Chemical identification and indexing in full-text articles: an overview of the NLM-Chem track at BioCreative VII

Database (Oxford). 2023 Mar 7;2023:baad005. doi: 10.1093/database/baad005.

ABSTRACT

The BioCreative National Library of Medicine (NLM)-Chem track calls for a community effort to fine-tune automated recognition of chemical names in the biomedical literature. Chemicals are one of the most searched biomedical entities in PubMed, and-as highlighted during the coronavirus disease 2019 pandemic-their identification may significantly advance research in multiple biomedical subfields. While previous community challenges focused on identifying chemical names mentioned in titles and abstracts, the full text contains valuable additional detail.
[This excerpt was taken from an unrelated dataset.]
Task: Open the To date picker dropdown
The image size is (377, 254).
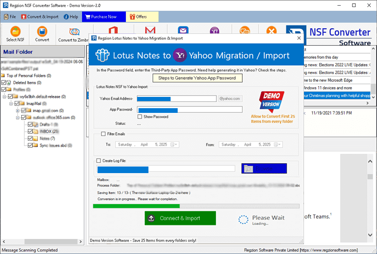Action: pyautogui.click(x=173, y=145)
We, therefore, organized the BioCreative NLM-Chem track as a community effort to address automated chemical entity recognition in full-text articles. The track consisted of two tasks: (i) chemical identification and (ii) chemical indexing. The chemical identification task required predicting all chemicals mentioned in recently published full-text articles, both span [i.e. named entity recognition (NER)] and normalization (i.e. entity linking), using Medical Subject Headings (MeSH). The chemical indexing task required identifying which chemicals reflect topics for each article and should therefore appear in the listing of MeSH terms for the document in the MEDLINE article indexing. This manuscript summarizes the BioCreative NLM-Chem track and post-challenge experiments. We received a total of 85 submissions from 17 teams worldwide. The highest performance achieved for the chemical identification task was 0.8672 F-score (0.8759 precision and 0.8587 recall) for strict NER performance and 0.8136 F-score (0.8621 precision and 0.7702 recall) for strict normalization performance. The highest performance achieved for the chemical indexing task was 0.6073 F-score (0.7417 precision and 0.5141 recall). This community challenge demonstrated that (i) the current substantial achievements in deep learning technologies can be utilized to improve automated prediction accuracy further and (ii) the chemical indexing task is substantially more challenging. We look forward to further developing biomedical text-mining methods to respond to the rapid growth of biomedical literature. The NLM-Chem track dataset and other challenge materials are publicly available at https://ftp.ncbi.nlm.nih.gov/pub/lu/BC7-NLM-Chem-track/. Database URL https://ftp.ncbi.nlm.nih.gov/pub/lu/BC7-NLM-Chem-track/.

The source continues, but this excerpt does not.